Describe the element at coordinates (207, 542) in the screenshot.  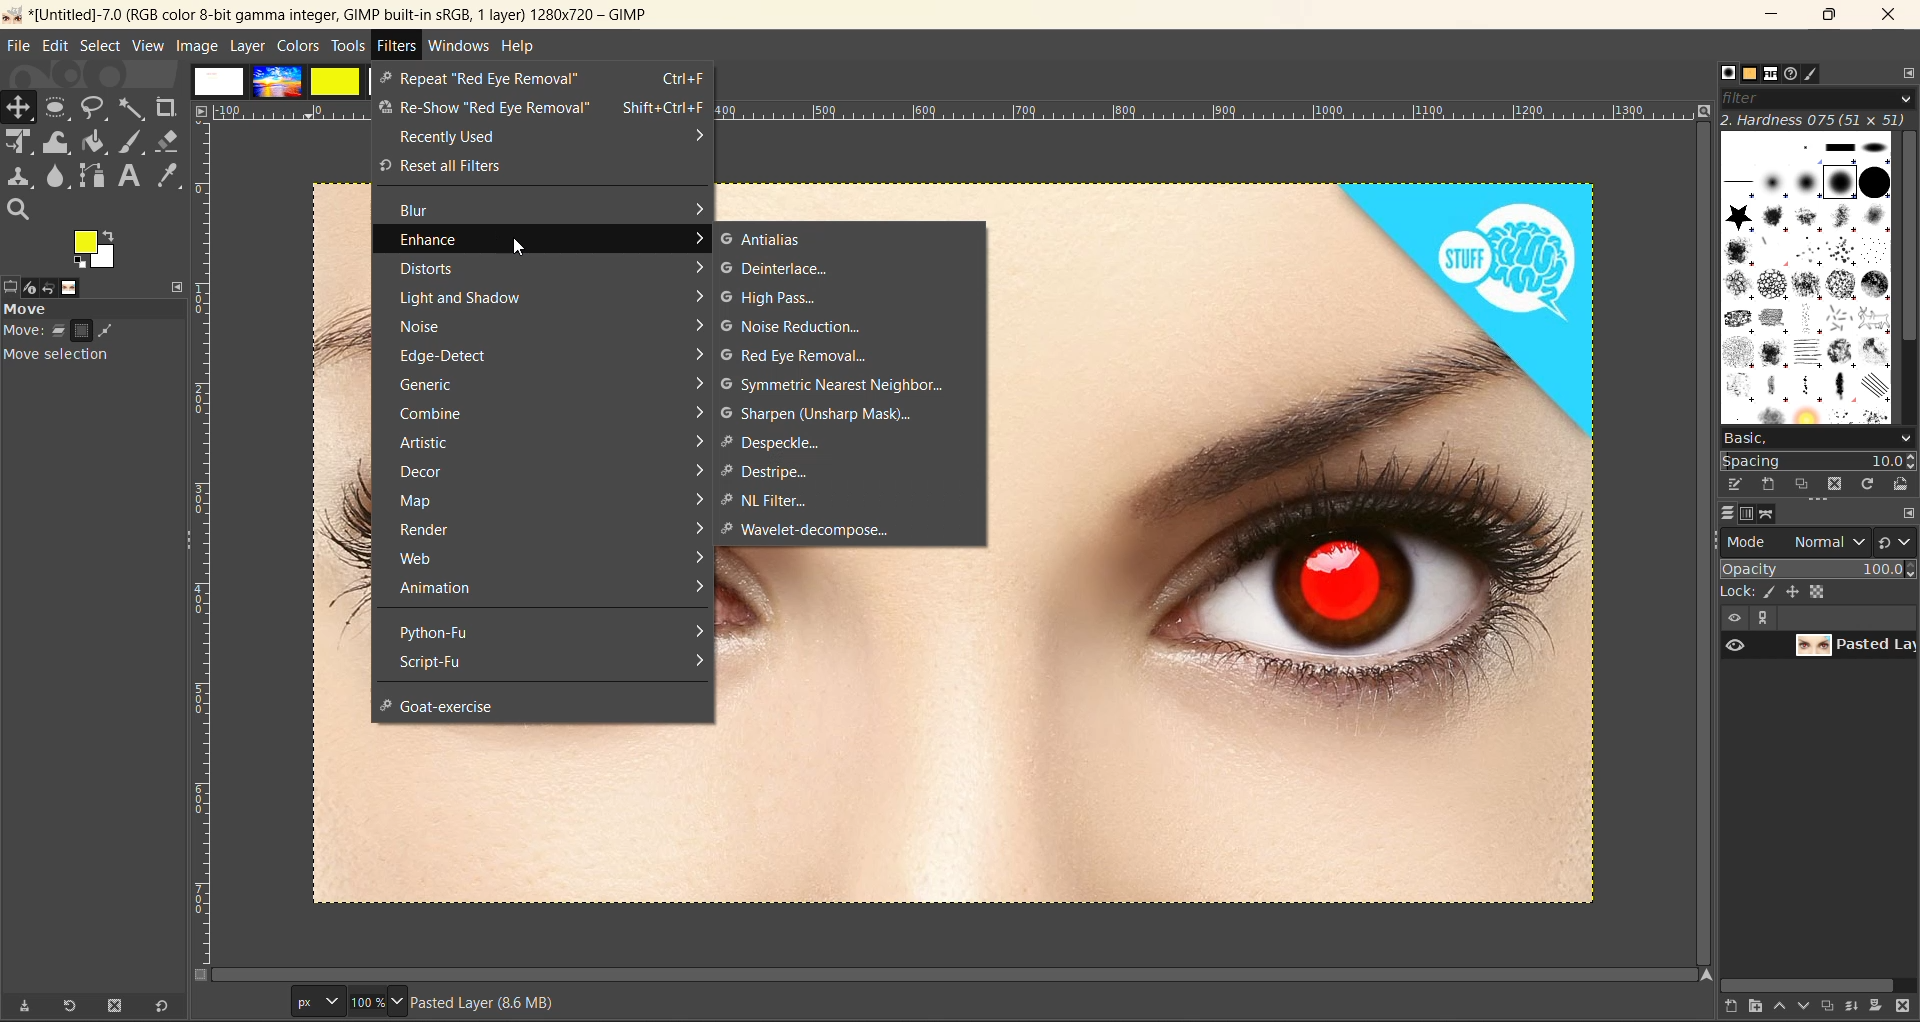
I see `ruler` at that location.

----

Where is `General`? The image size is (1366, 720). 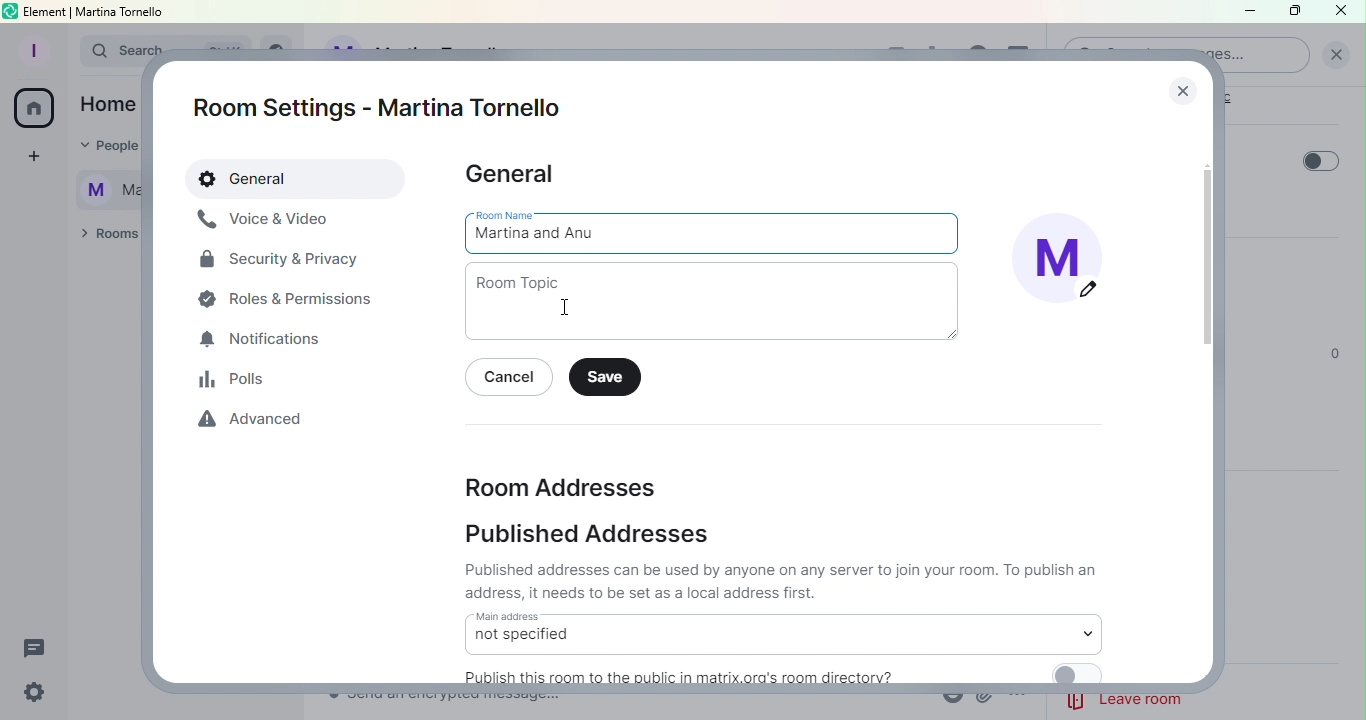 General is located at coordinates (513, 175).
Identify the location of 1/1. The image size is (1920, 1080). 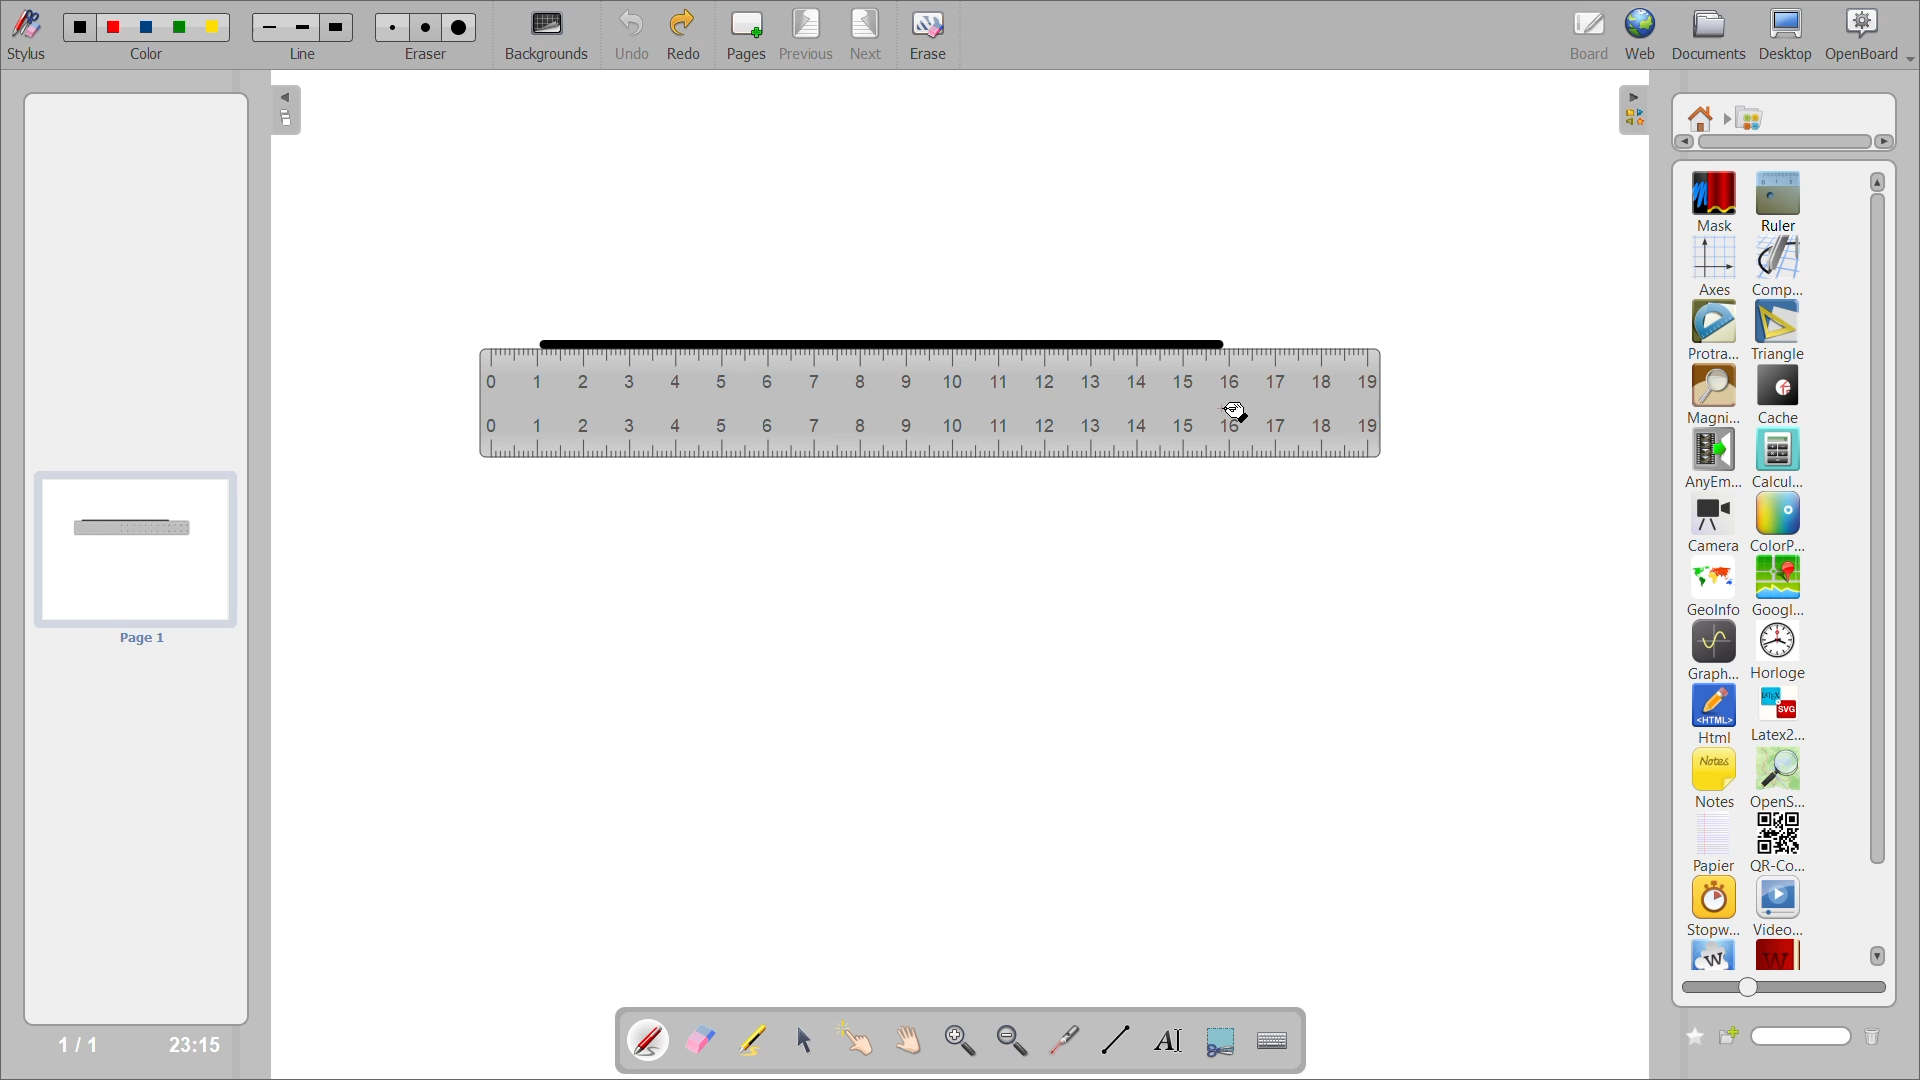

----

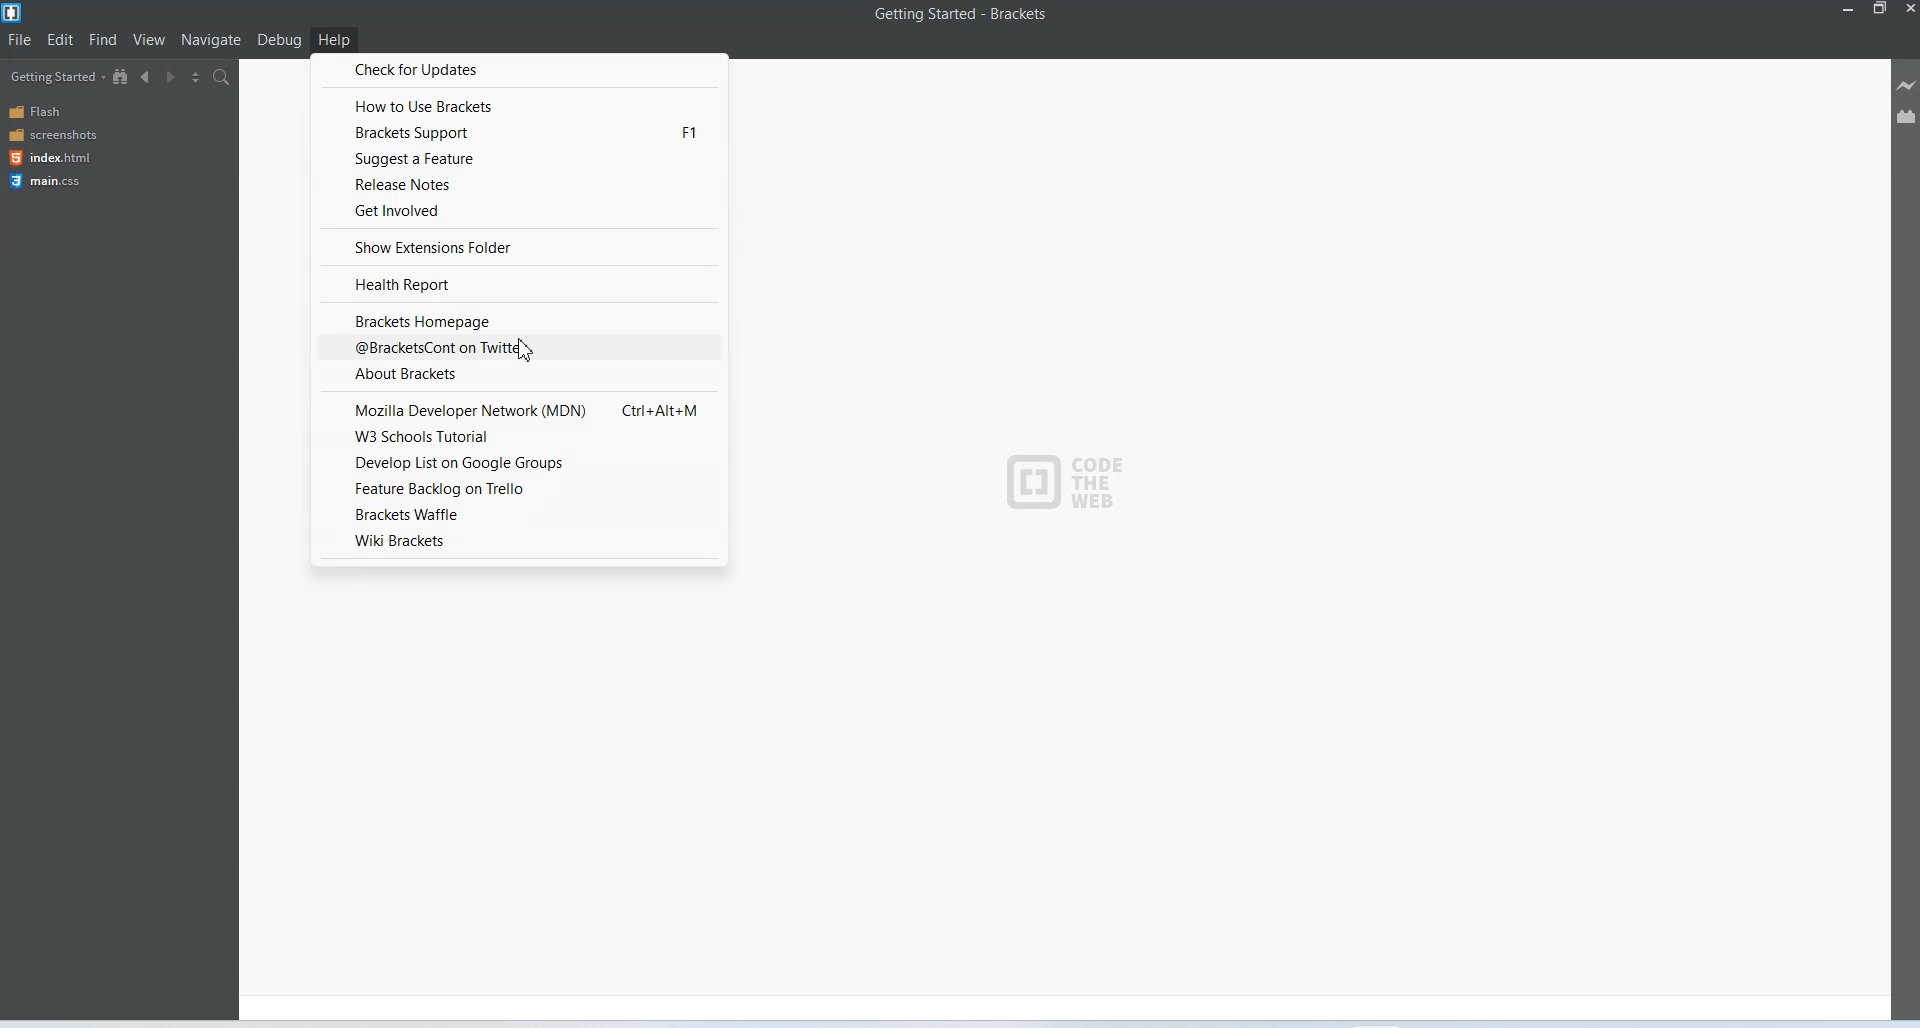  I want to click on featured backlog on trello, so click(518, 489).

----

(Aim):
Convert the listing from the line containing "Describe the element" through the line containing "at that location." into a JSON list of strings, one string per line, with the pictures left out.

(Solution below):
[
  "Describe the element at coordinates (207, 542) in the screenshot.  ",
  "I see `ruler` at that location."
]